▸ Task goal
Report every line in the records below that holds the word "editor".

▸ Records for this task
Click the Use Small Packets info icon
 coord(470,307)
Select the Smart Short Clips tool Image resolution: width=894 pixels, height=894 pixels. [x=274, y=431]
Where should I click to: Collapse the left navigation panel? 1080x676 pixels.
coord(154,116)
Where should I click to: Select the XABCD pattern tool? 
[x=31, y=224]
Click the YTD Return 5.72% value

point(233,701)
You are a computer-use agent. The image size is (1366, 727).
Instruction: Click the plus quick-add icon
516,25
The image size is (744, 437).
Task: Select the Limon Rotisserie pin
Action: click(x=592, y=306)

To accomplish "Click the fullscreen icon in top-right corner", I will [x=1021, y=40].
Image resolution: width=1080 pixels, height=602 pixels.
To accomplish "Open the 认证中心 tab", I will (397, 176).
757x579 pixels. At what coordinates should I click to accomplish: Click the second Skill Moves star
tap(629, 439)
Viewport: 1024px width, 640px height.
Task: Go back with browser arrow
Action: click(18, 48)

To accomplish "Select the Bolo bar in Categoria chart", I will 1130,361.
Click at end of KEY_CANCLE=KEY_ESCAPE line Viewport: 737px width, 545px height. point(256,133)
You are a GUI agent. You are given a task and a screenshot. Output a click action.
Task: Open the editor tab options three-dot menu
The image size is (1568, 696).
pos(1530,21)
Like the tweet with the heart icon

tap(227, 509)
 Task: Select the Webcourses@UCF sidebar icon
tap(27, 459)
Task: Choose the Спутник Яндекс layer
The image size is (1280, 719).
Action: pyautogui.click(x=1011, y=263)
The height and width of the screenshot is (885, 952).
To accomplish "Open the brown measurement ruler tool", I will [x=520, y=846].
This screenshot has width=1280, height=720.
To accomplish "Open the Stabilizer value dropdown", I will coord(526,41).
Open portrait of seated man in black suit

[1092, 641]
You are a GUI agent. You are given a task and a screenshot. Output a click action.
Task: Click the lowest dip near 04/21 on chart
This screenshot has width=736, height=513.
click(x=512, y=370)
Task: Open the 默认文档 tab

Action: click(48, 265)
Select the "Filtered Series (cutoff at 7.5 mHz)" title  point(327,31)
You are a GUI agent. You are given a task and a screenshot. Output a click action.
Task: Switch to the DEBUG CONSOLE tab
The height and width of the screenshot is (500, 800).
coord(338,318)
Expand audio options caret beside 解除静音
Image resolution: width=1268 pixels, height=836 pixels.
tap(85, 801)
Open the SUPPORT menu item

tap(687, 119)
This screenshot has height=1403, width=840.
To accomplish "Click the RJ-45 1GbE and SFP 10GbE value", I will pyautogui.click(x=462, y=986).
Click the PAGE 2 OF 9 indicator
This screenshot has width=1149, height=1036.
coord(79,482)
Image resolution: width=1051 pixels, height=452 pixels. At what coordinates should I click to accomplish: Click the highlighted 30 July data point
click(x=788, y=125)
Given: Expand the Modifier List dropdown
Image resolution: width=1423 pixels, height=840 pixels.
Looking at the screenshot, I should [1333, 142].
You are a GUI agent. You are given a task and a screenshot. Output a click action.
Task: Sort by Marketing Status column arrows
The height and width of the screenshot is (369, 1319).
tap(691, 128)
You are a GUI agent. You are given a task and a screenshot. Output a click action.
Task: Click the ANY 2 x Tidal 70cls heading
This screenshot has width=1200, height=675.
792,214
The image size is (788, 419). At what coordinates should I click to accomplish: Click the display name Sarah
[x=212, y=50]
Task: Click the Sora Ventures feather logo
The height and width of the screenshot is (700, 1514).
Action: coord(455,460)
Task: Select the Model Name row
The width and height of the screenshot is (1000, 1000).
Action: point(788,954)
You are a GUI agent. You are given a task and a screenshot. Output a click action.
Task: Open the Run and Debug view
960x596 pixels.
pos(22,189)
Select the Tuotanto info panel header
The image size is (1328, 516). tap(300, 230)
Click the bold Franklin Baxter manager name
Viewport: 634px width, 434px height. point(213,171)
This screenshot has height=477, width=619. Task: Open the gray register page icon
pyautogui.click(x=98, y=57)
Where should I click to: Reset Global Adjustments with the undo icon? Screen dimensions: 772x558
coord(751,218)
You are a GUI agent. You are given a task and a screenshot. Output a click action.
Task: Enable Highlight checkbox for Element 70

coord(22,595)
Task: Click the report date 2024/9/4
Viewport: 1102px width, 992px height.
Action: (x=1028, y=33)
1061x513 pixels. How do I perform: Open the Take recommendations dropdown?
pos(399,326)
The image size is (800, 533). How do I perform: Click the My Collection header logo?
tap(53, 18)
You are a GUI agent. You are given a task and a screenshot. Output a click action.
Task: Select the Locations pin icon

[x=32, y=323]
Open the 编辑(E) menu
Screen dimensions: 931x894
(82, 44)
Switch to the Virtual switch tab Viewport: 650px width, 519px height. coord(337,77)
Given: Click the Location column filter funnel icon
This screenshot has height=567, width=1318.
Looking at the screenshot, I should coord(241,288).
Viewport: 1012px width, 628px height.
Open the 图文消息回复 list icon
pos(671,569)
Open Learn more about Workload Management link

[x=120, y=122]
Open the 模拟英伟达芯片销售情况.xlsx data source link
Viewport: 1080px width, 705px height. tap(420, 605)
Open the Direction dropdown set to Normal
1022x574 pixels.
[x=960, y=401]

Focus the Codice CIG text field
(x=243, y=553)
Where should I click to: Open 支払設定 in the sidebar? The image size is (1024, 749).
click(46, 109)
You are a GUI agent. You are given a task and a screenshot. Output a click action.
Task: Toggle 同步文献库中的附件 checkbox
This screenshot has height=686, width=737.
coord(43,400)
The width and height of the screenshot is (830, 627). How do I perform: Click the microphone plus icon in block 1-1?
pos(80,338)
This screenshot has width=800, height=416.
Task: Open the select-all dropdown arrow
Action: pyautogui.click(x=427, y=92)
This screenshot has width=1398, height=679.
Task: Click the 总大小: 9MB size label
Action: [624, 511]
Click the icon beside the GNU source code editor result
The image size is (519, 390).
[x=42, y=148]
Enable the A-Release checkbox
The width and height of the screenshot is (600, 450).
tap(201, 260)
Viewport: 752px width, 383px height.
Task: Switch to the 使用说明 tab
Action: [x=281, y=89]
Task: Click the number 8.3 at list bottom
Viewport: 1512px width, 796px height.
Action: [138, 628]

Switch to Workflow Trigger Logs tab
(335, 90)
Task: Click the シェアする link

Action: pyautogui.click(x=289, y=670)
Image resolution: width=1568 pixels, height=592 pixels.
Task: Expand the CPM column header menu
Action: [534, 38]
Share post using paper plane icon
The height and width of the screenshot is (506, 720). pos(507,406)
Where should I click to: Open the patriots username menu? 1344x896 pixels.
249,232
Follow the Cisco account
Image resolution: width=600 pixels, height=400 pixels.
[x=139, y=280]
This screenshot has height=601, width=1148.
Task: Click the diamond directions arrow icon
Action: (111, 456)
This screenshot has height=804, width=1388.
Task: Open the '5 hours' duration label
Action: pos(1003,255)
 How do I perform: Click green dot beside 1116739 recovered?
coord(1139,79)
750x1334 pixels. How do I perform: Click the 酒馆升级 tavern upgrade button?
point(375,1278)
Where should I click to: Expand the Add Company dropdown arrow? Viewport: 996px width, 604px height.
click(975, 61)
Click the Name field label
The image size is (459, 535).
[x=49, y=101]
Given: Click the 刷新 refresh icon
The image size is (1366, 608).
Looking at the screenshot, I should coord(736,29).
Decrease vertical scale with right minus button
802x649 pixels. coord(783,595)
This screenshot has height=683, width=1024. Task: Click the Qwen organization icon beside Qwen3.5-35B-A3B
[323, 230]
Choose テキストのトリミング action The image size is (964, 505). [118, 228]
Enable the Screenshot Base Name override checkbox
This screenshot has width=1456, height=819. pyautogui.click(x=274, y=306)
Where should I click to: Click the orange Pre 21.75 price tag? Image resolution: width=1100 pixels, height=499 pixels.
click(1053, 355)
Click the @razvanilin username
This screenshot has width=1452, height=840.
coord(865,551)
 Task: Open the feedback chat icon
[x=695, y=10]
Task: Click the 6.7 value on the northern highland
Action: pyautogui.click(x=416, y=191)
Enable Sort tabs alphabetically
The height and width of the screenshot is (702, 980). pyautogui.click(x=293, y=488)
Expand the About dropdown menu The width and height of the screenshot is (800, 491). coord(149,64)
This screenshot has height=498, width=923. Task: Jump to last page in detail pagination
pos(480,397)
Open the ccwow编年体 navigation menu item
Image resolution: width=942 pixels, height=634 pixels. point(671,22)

▸ Written solution
Task: Open the editor tab options three-dot menu
Click the icon beside the GNU source code editor result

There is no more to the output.